[[ The records, beginning ]]

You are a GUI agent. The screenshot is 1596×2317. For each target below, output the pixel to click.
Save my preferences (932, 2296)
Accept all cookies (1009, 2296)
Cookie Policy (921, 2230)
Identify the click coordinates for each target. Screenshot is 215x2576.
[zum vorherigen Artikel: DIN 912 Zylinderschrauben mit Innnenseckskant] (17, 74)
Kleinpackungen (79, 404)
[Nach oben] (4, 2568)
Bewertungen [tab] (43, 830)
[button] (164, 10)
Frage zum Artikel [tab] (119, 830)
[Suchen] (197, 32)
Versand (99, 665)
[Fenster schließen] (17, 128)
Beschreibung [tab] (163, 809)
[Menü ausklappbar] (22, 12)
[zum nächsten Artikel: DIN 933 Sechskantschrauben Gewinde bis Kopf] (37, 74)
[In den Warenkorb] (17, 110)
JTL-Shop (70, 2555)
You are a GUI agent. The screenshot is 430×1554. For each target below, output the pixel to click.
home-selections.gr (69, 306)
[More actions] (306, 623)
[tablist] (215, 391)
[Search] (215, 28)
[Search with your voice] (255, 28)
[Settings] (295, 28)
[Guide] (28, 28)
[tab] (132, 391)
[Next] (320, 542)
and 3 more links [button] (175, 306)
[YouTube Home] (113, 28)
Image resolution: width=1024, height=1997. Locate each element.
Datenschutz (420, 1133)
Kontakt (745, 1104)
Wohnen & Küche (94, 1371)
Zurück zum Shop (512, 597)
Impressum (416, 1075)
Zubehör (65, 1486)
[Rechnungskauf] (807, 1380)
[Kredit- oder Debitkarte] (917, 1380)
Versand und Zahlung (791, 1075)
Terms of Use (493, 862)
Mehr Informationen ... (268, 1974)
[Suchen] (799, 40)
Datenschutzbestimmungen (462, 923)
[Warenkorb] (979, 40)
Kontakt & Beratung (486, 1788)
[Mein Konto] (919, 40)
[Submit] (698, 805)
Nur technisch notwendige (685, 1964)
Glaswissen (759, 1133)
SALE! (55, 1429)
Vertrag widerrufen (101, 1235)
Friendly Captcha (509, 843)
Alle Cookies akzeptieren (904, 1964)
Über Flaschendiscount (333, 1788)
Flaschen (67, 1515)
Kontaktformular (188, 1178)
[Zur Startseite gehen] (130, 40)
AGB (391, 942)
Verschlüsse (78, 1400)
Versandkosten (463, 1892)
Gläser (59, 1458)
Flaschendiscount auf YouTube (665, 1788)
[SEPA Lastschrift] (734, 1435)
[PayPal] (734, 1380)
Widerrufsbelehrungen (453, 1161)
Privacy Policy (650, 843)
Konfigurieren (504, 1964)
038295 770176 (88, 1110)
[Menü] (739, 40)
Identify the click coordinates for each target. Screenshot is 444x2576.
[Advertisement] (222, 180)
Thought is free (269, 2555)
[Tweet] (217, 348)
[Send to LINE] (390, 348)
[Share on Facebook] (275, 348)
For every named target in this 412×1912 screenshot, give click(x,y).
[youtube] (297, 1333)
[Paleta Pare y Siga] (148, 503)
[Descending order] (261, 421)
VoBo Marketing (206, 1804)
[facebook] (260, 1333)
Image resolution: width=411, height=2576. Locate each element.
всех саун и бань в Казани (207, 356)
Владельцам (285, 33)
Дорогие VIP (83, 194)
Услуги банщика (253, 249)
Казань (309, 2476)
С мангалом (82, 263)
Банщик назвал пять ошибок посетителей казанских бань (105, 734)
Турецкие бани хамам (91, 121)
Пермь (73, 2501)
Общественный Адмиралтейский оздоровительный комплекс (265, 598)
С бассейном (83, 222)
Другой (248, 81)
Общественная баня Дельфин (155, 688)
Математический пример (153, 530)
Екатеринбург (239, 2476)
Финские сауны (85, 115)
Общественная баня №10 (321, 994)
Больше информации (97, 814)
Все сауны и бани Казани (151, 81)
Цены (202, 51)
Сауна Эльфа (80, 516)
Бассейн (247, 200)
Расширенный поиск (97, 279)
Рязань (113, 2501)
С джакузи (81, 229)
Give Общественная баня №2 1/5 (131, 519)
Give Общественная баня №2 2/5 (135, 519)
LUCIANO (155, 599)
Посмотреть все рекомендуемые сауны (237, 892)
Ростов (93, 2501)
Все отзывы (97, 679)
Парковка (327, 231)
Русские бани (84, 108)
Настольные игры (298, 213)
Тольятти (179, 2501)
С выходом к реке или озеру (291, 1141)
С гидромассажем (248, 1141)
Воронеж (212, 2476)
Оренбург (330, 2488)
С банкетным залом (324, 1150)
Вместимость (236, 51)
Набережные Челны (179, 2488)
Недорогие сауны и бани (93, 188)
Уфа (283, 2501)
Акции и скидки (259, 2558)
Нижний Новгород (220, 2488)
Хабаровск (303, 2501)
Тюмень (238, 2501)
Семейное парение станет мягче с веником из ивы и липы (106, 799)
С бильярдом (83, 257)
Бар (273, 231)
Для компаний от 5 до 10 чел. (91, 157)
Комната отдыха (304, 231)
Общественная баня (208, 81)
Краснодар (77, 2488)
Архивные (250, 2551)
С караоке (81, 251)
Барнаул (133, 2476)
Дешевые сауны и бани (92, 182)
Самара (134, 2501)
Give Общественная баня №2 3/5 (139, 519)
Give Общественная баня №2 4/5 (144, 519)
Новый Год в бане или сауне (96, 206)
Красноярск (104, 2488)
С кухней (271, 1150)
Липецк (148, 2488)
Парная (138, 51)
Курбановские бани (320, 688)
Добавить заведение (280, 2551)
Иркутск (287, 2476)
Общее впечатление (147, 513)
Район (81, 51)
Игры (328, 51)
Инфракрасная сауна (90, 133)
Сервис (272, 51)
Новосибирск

[[ The records, end ]]

Task details —
In full and word for word, output the entries.

Solution to the exercise —
You are a GUI agent. The screenshot is 1596×2317. For each target below, output the pixel to click.
Save my preferences (932, 2296)
Accept all cookies (1009, 2296)
Cookie Policy (921, 2230)
Identify the click coordinates for each target. Screenshot is 215x2576.
[zum vorherigen Artikel: DIN 912 Zylinderschrauben mit Innnenseckskant] (17, 74)
Kleinpackungen (79, 404)
[Nach oben] (4, 2568)
Bewertungen [tab] (43, 830)
[button] (164, 10)
Frage zum Artikel [tab] (119, 830)
[Suchen] (197, 32)
Versand (99, 665)
[Fenster schließen] (17, 128)
Beschreibung [tab] (163, 809)
[Menü ausklappbar] (22, 12)
[zum nächsten Artikel: DIN 933 Sechskantschrauben Gewinde bis Kopf] (37, 74)
[In den Warenkorb] (17, 110)
JTL-Shop (70, 2555)
You are a GUI agent. The screenshot is 430×1554. For each target below, output the pixel to click.
home-selections.gr (69, 306)
[More actions] (306, 623)
[tablist] (215, 391)
[Search] (215, 28)
[Search with your voice] (255, 28)
[Settings] (295, 28)
[Guide] (28, 28)
[tab] (132, 391)
[Next] (320, 542)
and 3 more links [button] (175, 306)
[YouTube Home] (113, 28)
Image resolution: width=1024, height=1997. Locate each element.
Datenschutz (420, 1133)
Kontakt (745, 1104)
Wohnen & Küche (94, 1371)
Zurück zum Shop (512, 597)
Impressum (416, 1075)
Zubehör (65, 1486)
[Rechnungskauf] (807, 1380)
[Kredit- oder Debitkarte] (917, 1380)
Versand und Zahlung (791, 1075)
Terms of Use (493, 862)
Mehr Informationen ... (268, 1974)
[Suchen] (799, 40)
Datenschutzbestimmungen (462, 923)
[Warenkorb] (979, 40)
Kontakt & Beratung (486, 1788)
[Mein Konto] (919, 40)
[Submit] (698, 805)
Nur technisch notwendige (685, 1964)
Glaswissen (759, 1133)
SALE! (55, 1429)
Vertrag widerrufen (101, 1235)
Friendly Captcha (509, 843)
Alle Cookies akzeptieren (904, 1964)
Über Flaschendiscount (333, 1788)
Flaschen (67, 1515)
Kontaktformular (188, 1178)
[Zur Startseite gehen] (130, 40)
AGB (391, 942)
Verschlüsse (78, 1400)
Versandkosten (463, 1892)
Gläser (59, 1458)
Flaschendiscount auf YouTube (665, 1788)
[SEPA Lastschrift] (734, 1435)
[PayPal] (734, 1380)
Widerrufsbelehrungen (453, 1161)
Privacy Policy (650, 843)
Konfigurieren (504, 1964)
038295 770176 (88, 1110)
[Menü] (739, 40)
Identify the click coordinates for each target. Screenshot is 444x2576.
[Advertisement] (222, 180)
Thought is free (269, 2555)
[Tweet] (217, 348)
[Send to LINE] (390, 348)
[Share on Facebook] (275, 348)
For every named target in this 412×1912 screenshot, give click(x,y).
[youtube] (297, 1333)
[Paleta Pare y Siga] (148, 503)
[Descending order] (261, 421)
VoBo Marketing (206, 1804)
[facebook] (260, 1333)
Image resolution: width=411, height=2576. Locate each element.
всех саун и бань в Казани (207, 356)
Владельцам (285, 33)
Дорогие VIP (83, 194)
Услуги банщика (253, 249)
Казань (309, 2476)
С мангалом (82, 263)
Банщик назвал пять ошибок посетителей казанских бань (105, 734)
Турецкие бани хамам (91, 121)
Пермь (73, 2501)
Общественный Адмиралтейский оздоровительный комплекс (265, 598)
С бассейном (83, 222)
Другой (248, 81)
Общественная баня Дельфин (155, 688)
Математический пример (153, 530)
Екатеринбург (239, 2476)
Финские сауны (85, 115)
Общественная баня №10 (321, 994)
Больше информации (97, 814)
Все сауны и бани Казани (151, 81)
Цены (202, 51)
Сауна Эльфа (80, 516)
Бассейн (247, 200)
Расширенный поиск (97, 279)
Рязань (113, 2501)
С джакузи (81, 229)
Give Общественная баня №2 1/5 (131, 519)
Give Общественная баня №2 2/5 (135, 519)
LUCIANO (155, 599)
Посмотреть все рекомендуемые сауны (237, 892)
Ростов (93, 2501)
Все отзывы (97, 679)
Парковка (327, 231)
Русские бани (84, 108)
Настольные игры (298, 213)
Тольятти (179, 2501)
С выходом к реке или озеру (291, 1141)
С гидромассажем (248, 1141)
Воронеж (212, 2476)
Оренбург (330, 2488)
С банкетным залом (324, 1150)
Вместимость (236, 51)
Набережные Челны (179, 2488)
Недорогие сауны и бани (93, 188)
Уфа (283, 2501)
Акции и скидки (259, 2558)
Нижний Новгород (220, 2488)
Хабаровск (303, 2501)
Тюмень (238, 2501)
Семейное парение станет мягче с веником из ивы и липы (106, 799)
С бильярдом (83, 257)
Бар (273, 231)
Для компаний от 5 до 10 чел. (91, 157)
Комната отдыха (304, 231)
Общественная баня (208, 81)
Краснодар (77, 2488)
Архивные (250, 2551)
С караоке (81, 251)
Барнаул (133, 2476)
Дешевые сауны и бани (92, 182)
Самара (134, 2501)
Give Общественная баня №2 3/5 (139, 519)
Give Общественная баня №2 4/5 (144, 519)
Новый Год в бане или сауне (96, 206)
Красноярск (104, 2488)
С кухней (271, 1150)
Липецк (148, 2488)
Парная (138, 51)
Курбановские бани (320, 688)
Добавить заведение (280, 2551)
Иркутск (287, 2476)
Общее впечатление (147, 513)
Район (81, 51)
Игры (328, 51)
Инфракрасная сауна (90, 133)
Сервис (272, 51)
Новосибирск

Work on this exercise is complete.